<<<<

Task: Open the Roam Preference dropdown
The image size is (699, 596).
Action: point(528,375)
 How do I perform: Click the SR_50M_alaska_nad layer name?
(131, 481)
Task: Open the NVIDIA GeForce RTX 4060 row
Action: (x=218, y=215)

>>>>

Assignment -
From the first record to the last, print each one exactly.

Written reply -
Task: Open the Roam Preference dropdown
The image size is (699, 596).
Action: point(528,375)
 How do I perform: Click the SR_50M_alaska_nad layer name?
(131, 481)
Task: Open the NVIDIA GeForce RTX 4060 row
Action: (x=218, y=215)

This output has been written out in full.